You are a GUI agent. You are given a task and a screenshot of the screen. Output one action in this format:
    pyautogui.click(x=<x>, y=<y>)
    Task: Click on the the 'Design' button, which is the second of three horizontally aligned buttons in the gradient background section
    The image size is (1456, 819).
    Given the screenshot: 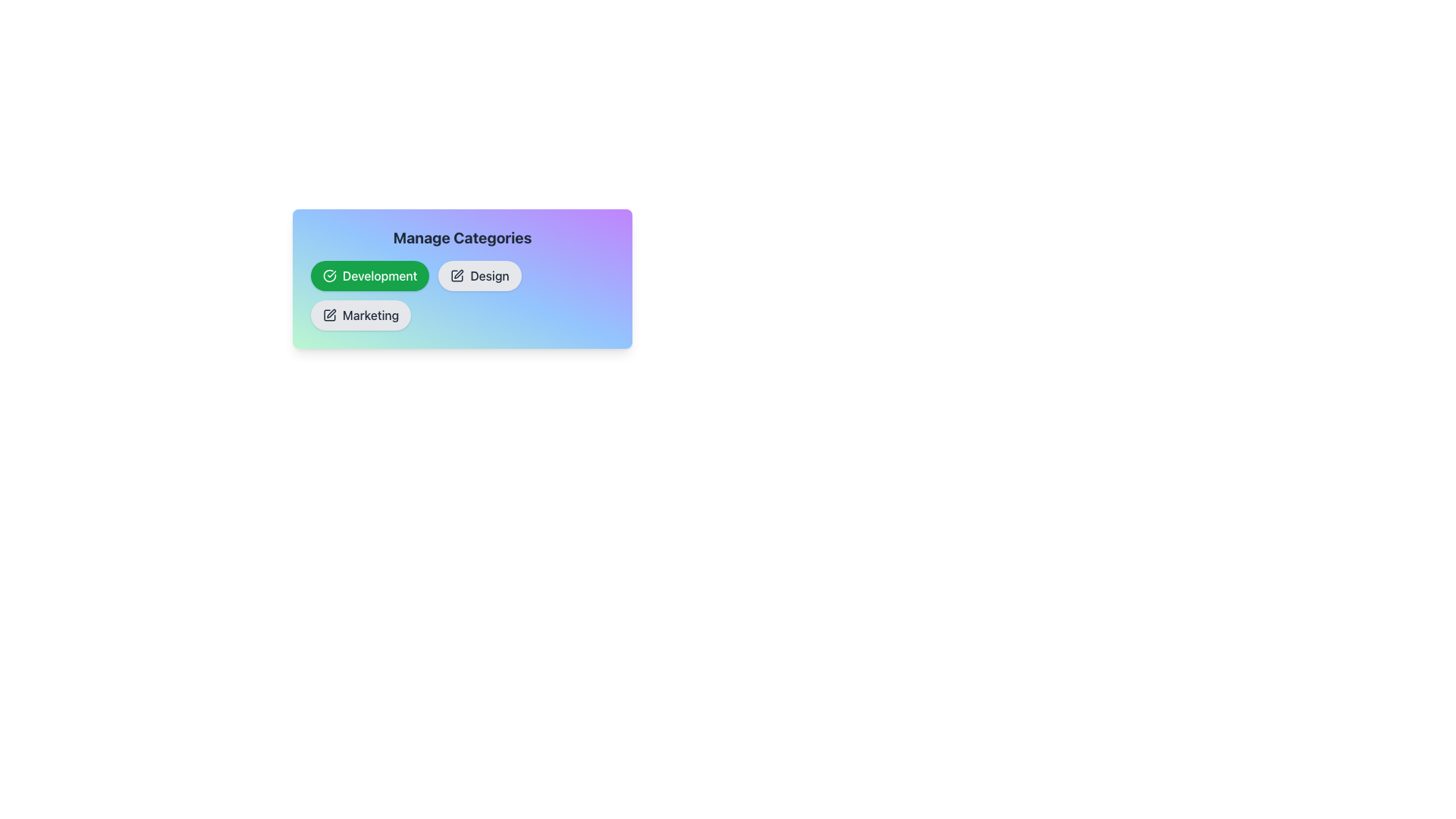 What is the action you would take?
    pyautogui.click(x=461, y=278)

-=-=-=-=-

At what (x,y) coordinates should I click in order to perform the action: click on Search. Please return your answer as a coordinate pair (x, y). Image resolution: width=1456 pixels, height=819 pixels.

-=-=-=-=-

● Given task
Copy out, word for word, everything in the entries from the line containing "You are a GUI" down to the line containing "The image size is (1456, 819).", including both of those lines.

● Output below
You are a GUI agent. You are given a task and a screenshot of the screen. Output one action in this format:
    pyautogui.click(x=<x>, y=<y>)
    Task: Click on the the 'Design' button, which is the second of three horizontally aligned buttons in the gradient background section
    The image size is (1456, 819).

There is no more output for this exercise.